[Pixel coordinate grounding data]
□ □ □
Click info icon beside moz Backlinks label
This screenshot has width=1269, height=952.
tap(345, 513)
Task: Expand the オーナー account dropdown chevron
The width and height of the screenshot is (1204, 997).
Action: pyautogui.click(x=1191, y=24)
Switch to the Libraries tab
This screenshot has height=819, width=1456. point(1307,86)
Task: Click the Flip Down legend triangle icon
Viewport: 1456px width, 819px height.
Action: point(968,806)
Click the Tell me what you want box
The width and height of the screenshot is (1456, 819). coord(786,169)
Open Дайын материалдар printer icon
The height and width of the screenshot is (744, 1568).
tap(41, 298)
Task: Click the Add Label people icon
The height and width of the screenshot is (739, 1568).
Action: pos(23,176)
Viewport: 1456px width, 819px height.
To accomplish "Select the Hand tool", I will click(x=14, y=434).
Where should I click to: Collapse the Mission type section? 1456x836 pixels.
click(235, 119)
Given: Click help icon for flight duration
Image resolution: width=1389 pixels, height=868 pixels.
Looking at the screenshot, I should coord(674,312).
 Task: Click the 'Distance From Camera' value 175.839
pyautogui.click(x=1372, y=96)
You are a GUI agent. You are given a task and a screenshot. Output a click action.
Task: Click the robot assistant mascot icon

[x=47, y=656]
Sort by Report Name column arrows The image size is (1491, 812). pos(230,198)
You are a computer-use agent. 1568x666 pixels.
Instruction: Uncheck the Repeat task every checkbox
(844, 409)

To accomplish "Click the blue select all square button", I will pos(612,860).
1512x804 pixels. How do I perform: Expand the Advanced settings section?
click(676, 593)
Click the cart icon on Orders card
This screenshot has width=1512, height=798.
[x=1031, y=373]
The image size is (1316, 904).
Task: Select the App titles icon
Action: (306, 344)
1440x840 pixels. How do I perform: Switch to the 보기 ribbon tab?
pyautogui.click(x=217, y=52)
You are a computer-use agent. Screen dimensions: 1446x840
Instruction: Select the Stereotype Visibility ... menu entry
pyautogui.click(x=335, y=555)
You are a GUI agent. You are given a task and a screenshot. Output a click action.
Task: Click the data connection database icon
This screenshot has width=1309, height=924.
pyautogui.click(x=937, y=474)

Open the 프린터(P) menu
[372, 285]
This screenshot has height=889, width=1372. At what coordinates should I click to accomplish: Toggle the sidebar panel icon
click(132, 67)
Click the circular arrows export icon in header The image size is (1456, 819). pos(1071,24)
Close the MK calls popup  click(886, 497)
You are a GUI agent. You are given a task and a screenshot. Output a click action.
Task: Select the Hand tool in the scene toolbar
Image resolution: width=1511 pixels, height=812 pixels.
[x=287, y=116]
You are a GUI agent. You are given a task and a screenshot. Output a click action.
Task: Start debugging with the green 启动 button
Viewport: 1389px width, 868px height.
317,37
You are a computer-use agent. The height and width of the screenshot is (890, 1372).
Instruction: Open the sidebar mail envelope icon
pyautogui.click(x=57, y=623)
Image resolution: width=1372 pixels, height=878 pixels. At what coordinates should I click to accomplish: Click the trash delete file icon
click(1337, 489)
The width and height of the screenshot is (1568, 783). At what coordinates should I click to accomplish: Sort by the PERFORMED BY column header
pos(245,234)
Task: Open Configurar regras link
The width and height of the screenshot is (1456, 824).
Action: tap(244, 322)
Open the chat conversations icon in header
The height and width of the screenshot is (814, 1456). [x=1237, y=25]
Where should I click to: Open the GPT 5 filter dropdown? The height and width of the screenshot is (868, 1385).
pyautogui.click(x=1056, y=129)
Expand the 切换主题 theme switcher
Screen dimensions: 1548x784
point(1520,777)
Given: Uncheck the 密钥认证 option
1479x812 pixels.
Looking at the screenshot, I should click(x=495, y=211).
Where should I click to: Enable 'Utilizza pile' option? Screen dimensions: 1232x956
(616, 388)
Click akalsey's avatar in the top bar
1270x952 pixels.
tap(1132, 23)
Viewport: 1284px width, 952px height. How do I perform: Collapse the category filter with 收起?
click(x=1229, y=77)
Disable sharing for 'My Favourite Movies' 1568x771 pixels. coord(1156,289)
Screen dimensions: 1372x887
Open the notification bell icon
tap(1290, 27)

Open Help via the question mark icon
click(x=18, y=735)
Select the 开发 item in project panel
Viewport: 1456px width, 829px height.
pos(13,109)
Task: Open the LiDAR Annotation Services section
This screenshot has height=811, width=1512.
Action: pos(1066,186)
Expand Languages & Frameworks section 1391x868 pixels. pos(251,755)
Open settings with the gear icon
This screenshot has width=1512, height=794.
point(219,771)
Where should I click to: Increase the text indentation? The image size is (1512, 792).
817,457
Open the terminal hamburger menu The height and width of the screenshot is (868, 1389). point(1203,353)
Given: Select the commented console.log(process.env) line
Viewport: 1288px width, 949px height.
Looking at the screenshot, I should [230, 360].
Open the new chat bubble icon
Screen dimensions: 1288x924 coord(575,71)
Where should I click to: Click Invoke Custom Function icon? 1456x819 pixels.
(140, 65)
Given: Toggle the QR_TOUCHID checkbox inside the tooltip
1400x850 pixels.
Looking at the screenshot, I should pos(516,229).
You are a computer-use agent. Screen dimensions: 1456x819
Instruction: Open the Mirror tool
□ □ □
Could you return all the data above exactly as it appears?

[Answer space]
Click info icon beside moz Backlinks label
This screenshot has width=1269, height=952.
tap(345, 513)
Task: Expand the オーナー account dropdown chevron
The width and height of the screenshot is (1204, 997).
Action: pyautogui.click(x=1191, y=24)
Switch to the Libraries tab
This screenshot has height=819, width=1456. point(1307,86)
Task: Click the Flip Down legend triangle icon
Viewport: 1456px width, 819px height.
Action: point(968,806)
Click the Tell me what you want box
The width and height of the screenshot is (1456, 819). coord(786,169)
Open Дайын материалдар printer icon
The height and width of the screenshot is (744, 1568).
tap(41, 298)
Task: Click the Add Label people icon
The height and width of the screenshot is (739, 1568).
Action: pos(23,176)
Viewport: 1456px width, 819px height.
To accomplish "Select the Hand tool", I will click(x=14, y=434).
Where should I click to: Collapse the Mission type section? 1456x836 pixels.
click(235, 119)
Given: Click help icon for flight duration
Image resolution: width=1389 pixels, height=868 pixels.
Looking at the screenshot, I should coord(674,312).
 Task: Click the 'Distance From Camera' value 175.839
pyautogui.click(x=1372, y=96)
You are a GUI agent. You are given a task and a screenshot. Output a click action.
Task: Click the robot assistant mascot icon

[x=47, y=656]
Sort by Report Name column arrows The image size is (1491, 812). pos(230,198)
You are a computer-use agent. 1568x666 pixels.
Instruction: Uncheck the Repeat task every checkbox
(844, 409)

To accomplish "Click the blue select all square button", I will pos(612,860).
1512x804 pixels. How do I perform: Expand the Advanced settings section?
click(676, 593)
Click the cart icon on Orders card
This screenshot has width=1512, height=798.
[x=1031, y=373]
The image size is (1316, 904).
Task: Select the App titles icon
Action: (306, 344)
1440x840 pixels. How do I perform: Switch to the 보기 ribbon tab?
pyautogui.click(x=217, y=52)
You are a computer-use agent. Screen dimensions: 1446x840
Instruction: Select the Stereotype Visibility ... menu entry
pyautogui.click(x=335, y=555)
You are a GUI agent. You are given a task and a screenshot. Output a click action.
Task: Click the data connection database icon
This screenshot has width=1309, height=924.
pyautogui.click(x=937, y=474)

Open the 프린터(P) menu
[372, 285]
This screenshot has height=889, width=1372. At what coordinates should I click to accomplish: Toggle the sidebar panel icon
click(132, 67)
Click the circular arrows export icon in header The image size is (1456, 819). pos(1071,24)
Close the MK calls popup  click(886, 497)
You are a GUI agent. You are given a task and a screenshot. Output a click action.
Task: Select the Hand tool in the scene toolbar
Image resolution: width=1511 pixels, height=812 pixels.
[x=287, y=116]
You are a GUI agent. You are given a task and a screenshot. Output a click action.
Task: Start debugging with the green 启动 button
Viewport: 1389px width, 868px height.
317,37
You are a computer-use agent. The height and width of the screenshot is (890, 1372).
Instruction: Open the sidebar mail envelope icon
pyautogui.click(x=57, y=623)
Image resolution: width=1372 pixels, height=878 pixels. At what coordinates should I click to accomplish: Click the trash delete file icon
click(1337, 489)
The width and height of the screenshot is (1568, 783). At what coordinates should I click to accomplish: Sort by the PERFORMED BY column header
pos(245,234)
Task: Open Configurar regras link
The width and height of the screenshot is (1456, 824).
Action: tap(244, 322)
Open the chat conversations icon in header
The height and width of the screenshot is (814, 1456). [x=1237, y=25]
Where should I click to: Open the GPT 5 filter dropdown? The height and width of the screenshot is (868, 1385).
pyautogui.click(x=1056, y=129)
Expand the 切换主题 theme switcher
Screen dimensions: 1548x784
point(1520,777)
Given: Uncheck the 密钥认证 option
1479x812 pixels.
Looking at the screenshot, I should click(x=495, y=211).
Where should I click to: Enable 'Utilizza pile' option? Screen dimensions: 1232x956
(616, 388)
Click akalsey's avatar in the top bar
1270x952 pixels.
tap(1132, 23)
Viewport: 1284px width, 952px height. How do I perform: Collapse the category filter with 收起?
click(x=1229, y=77)
Disable sharing for 'My Favourite Movies' 1568x771 pixels. coord(1156,289)
Screen dimensions: 1372x887
Open the notification bell icon
tap(1290, 27)

Open Help via the question mark icon
click(x=18, y=735)
Select the 开发 item in project panel
Viewport: 1456px width, 829px height.
pos(13,109)
Task: Open the LiDAR Annotation Services section
This screenshot has height=811, width=1512.
Action: pos(1066,186)
Expand Languages & Frameworks section 1391x868 pixels. pos(251,755)
Open settings with the gear icon
This screenshot has width=1512, height=794.
point(219,771)
Where should I click to: Increase the text indentation? The image size is (1512, 792).
817,457
Open the terminal hamburger menu The height and width of the screenshot is (868, 1389). point(1203,353)
Given: Select the commented console.log(process.env) line
Viewport: 1288px width, 949px height.
Looking at the screenshot, I should [230, 360].
Open the new chat bubble icon
Screen dimensions: 1288x924 coord(575,71)
Where should I click to: Click Invoke Custom Function icon? 1456x819 pixels.
(140, 65)
Given: Toggle the QR_TOUCHID checkbox inside the tooltip
1400x850 pixels.
Looking at the screenshot, I should pos(516,229).
You are a computer-use agent. Screen dimensions: 1456x819
Instruction: Open the Mirror tool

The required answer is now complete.